The highest judges overturned the previous regulation, according to which asylum seekers were only allowed to work as seasonal workers. Kocher emphasizes that there will be no general labor market access for asylum seekers in the future either. You should only be allowed to work if the AMS cannot place unemployed people on the job.
“The decree makes it clear that asylum seekers do not have general access to the labor market. Rather, unemployed nationals as well as those entitled to asylum and beneficiaries of subsidiary protection should be given priority,” Kocher emphasized in a broadcast. This is regulated in one of the decrees available to the APA, which, according to the ministry, applies not only to regular jobs but also to apprenticeships.
The basic requirement for asylum seekers to gain access to the labor market is that they have been admitted to the asylum procedure for at least three months and that they have protection against deportation. The decree makes it clear, however, that they may only be employed after a “consistent labor market test” and after unanimous approval in the AMS regional advisory board. Specifically, the AMS is intended to provide companies that want to employ asylum seekers with replacement workers from the ranks of the existing unemployed – also on a supraregional level. “All possibilities must be exhausted in order to fill the vacancy with available nationals or foreign nationals who are integrated into the labor market,” writes Kocher.

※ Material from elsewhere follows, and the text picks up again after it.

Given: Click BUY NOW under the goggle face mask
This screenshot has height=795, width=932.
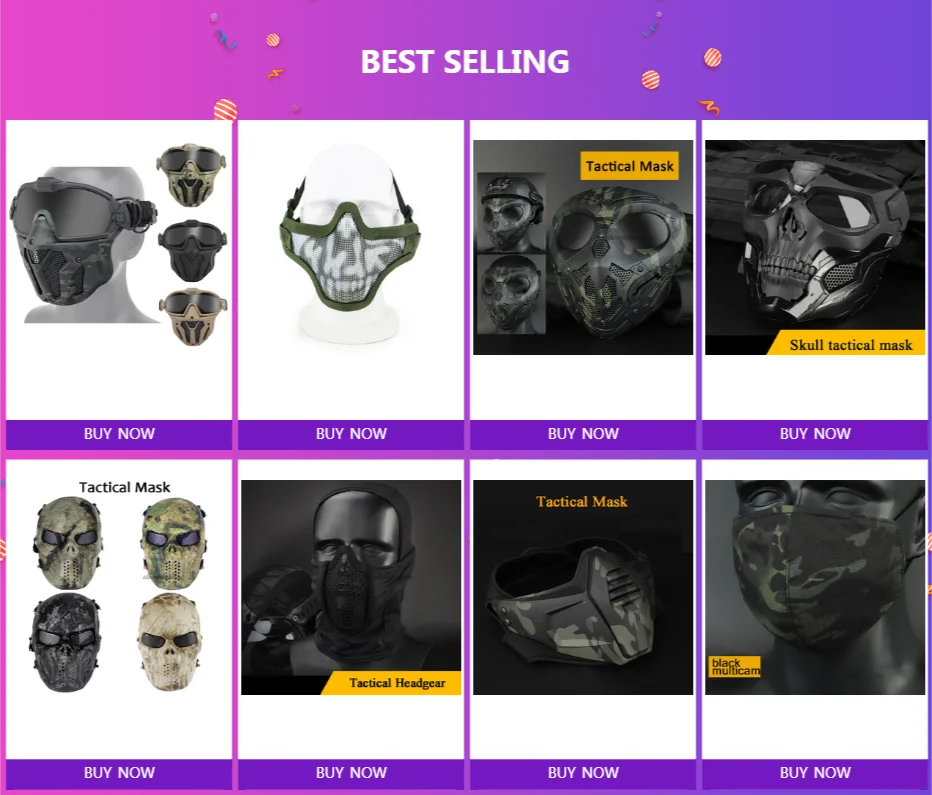Looking at the screenshot, I should click(x=119, y=434).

Kocher wants to maintain “strict practice”
Applications from companies that show no willingness to employ these placed unemployed should be rejected, according to Kocher, with reference to the relevant judicature of the Administrative Court.
According to Kocher, the aim of the decree is “to maintain the previous strict practice in enforcement”. The Ministry wants the Public Employment Service to report on the results of the proceedings and the resolutions of the regional advisory board on a monthly basis.
The Constitutional Court had repealed the previous decrees that had excluded asylum seekers from access to the labor market outside the seasonal area. The decrees were too far-reaching and should have been issued as ordinances. According to the Ministry of Labor, this was not possible because the Aliens Employment Act does not provide for a corresponding statutory authorization.